Sono usciti su CLAL i dati del comparto suinicolo per il 2024. Le buone notizie sono molto poche. Quelle interessanti invece molte di più. Il tema è che, pur nella straordinarietà della situazione si individuano delle tendenze che ci devono far riflettere sul futuro.
Il settore suinicolo sta attraversando un momento difficile, e noi allevatori siamo in prima linea ad affrontare le sfide quotidiane. L’incertezza è alta, alimentata da molteplici fattori che mettono a rischio la sostenibilità delle nostre aziende.
Uno dei problemi più gravi è la diffusione della PSA. Quanto tempo ci vorrà per sconfiggerla? Quando potremo tornare a esportare senza restrizioni? L’impossibilità di accedere ai mercati esteri sta già avendo conseguenze pesanti sui prezzi e sulle aziende coinvolte.
Le macellazioni in Italia sono in lieve aumento (+0,4% tra gennaio e novembre 2024), ma il numero di suini destinati alle produzioni DOP e IGP è calato del 5% (da 7.398.020 a 7.024.167 capi). Questo è il risultato diretto dell’aumento dei costi di produzione, una tendenza che, purtroppo, sembra destinata a peggiorare. I prezzi dell’alimentazione animale e dell’energia continuano a salire, mettendo ulteriormente sotto pressione le nostre aziende.
A complicare la situazione c’è il calo dei consumi: le famiglie acquistano meno carne suina fresca (-1,3%), prosciutto crudo (-2,8%), salame (-3,4%) e mortadella (-2%). I consumatori vedono aumentare i prezzi al banco, ma lungo la filiera il nostro lavoro non viene adeguatamente remunerato. La carne fresca in CUN sta subendo ribassi, complice l’aumento delle importazioni (+8,14% in volume tra gennaio e ottobre 2024) da Paesi come Germania, Spagna e Olanda, che producono a costi più bassi e offrono prezzi più competitivi. Inoltre, la crescita della produzione europea (+415.000 tonnellate tra gennaio e ottobre 2024) sta ulteriormente deprimendo il mercato interno.

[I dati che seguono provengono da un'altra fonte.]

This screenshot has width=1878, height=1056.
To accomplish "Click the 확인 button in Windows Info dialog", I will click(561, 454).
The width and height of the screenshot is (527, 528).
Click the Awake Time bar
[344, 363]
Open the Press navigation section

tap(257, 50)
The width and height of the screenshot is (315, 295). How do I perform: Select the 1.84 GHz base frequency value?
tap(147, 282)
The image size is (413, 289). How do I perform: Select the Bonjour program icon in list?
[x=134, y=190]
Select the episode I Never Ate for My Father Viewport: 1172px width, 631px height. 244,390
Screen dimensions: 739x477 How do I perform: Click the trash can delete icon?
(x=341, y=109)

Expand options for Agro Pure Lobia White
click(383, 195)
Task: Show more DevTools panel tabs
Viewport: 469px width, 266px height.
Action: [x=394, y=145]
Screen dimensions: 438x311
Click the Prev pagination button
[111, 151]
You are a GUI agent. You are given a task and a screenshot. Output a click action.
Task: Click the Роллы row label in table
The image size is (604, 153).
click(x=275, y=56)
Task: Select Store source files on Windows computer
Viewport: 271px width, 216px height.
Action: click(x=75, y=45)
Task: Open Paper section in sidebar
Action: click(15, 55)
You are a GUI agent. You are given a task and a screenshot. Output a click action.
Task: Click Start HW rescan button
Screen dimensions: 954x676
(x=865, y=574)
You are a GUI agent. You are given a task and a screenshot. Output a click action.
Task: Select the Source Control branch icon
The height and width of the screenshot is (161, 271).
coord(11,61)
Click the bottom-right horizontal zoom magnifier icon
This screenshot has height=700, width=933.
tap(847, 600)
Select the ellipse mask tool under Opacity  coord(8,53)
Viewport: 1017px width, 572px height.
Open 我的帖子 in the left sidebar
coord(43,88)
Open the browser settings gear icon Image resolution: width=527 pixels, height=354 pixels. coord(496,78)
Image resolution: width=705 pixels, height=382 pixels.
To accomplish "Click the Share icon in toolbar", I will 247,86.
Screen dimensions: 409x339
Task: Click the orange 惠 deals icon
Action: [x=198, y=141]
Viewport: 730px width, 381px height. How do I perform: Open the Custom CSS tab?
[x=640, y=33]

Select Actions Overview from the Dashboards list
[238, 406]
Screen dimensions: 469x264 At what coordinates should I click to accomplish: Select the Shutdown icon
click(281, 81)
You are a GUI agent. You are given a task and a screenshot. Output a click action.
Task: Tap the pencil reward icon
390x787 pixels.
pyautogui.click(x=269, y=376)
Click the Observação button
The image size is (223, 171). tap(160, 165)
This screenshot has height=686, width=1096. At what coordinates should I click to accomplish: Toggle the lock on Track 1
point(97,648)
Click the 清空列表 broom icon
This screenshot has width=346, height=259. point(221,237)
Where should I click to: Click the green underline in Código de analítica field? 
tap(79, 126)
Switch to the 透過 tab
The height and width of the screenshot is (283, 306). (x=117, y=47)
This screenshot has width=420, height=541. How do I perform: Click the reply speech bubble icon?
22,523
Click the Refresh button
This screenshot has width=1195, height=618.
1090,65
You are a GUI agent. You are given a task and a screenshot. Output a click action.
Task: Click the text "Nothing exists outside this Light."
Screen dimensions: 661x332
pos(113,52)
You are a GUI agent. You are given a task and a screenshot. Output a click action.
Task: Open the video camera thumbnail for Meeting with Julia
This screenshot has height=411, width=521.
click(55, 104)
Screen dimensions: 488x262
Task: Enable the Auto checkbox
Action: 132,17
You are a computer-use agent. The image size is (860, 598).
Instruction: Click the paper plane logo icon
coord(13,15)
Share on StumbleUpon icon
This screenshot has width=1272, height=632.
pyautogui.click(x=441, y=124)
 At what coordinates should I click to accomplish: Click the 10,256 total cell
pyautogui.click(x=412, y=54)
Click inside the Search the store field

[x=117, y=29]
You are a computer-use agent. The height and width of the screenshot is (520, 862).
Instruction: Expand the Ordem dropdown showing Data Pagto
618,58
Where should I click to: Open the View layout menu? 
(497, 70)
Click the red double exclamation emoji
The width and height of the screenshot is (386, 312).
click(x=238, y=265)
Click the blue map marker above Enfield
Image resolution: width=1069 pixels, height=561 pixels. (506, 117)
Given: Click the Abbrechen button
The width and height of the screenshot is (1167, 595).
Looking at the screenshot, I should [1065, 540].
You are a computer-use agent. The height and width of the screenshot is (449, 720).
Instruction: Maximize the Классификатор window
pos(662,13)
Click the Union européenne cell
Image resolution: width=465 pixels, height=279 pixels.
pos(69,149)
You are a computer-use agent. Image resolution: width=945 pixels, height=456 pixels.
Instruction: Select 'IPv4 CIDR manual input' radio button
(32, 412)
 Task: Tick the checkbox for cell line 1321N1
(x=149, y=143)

Le produzioni DOP, che dovrebbero rappresentare un valore aggiunto per il settore, stanno subendo un colpo pesante. Le sigillature per i prosciutti crudi DOP, come il Parma e il San Daniele, sono ai minimi storici: -7,9% per il primo e -6,8% per il secondo rispetto al 2023.
Questo ci deve far riflettere su cosa cambiare nel mondo della DOP. E il primo pensiero non può che andare ai disciplinari. Con un trend che vede i margini della filiera ridursi, le cosce italiane diminuire e un pubblico che non è più particolarmente attratto da un’offerta di alto livello sempre uguale a se stessa, la genetica ha ancora senso? Questo singolo elemento affligge tutti e tre gli ambiti: impedisce di innovare, aumentando i margini, riduce le cosce disponibili e non consente una evoluzione del prodotto. Il problema più grande, naturalmente, è la natura stessa del disciplinare, ma ne parleremo più approfonditamente in altra sede.
A tutto questo si aggiunge la carenza di manodopera, l’invecchiamento degli allevatori e la burocrazia sempre più opprimente. Se non si interviene con misure concrete, il rischio è l’abbandono progressivo della suinicoltura, indebolendo una filiera che invece dovrebbe essere il punto di forza del made in Italy agroalimentare. Noi allevatori continuiamo a resistere, ma servono risposte rapide e strategie mirate per garantire un futuro sostenibile al nostro lavoro e alle generazioni che verranno.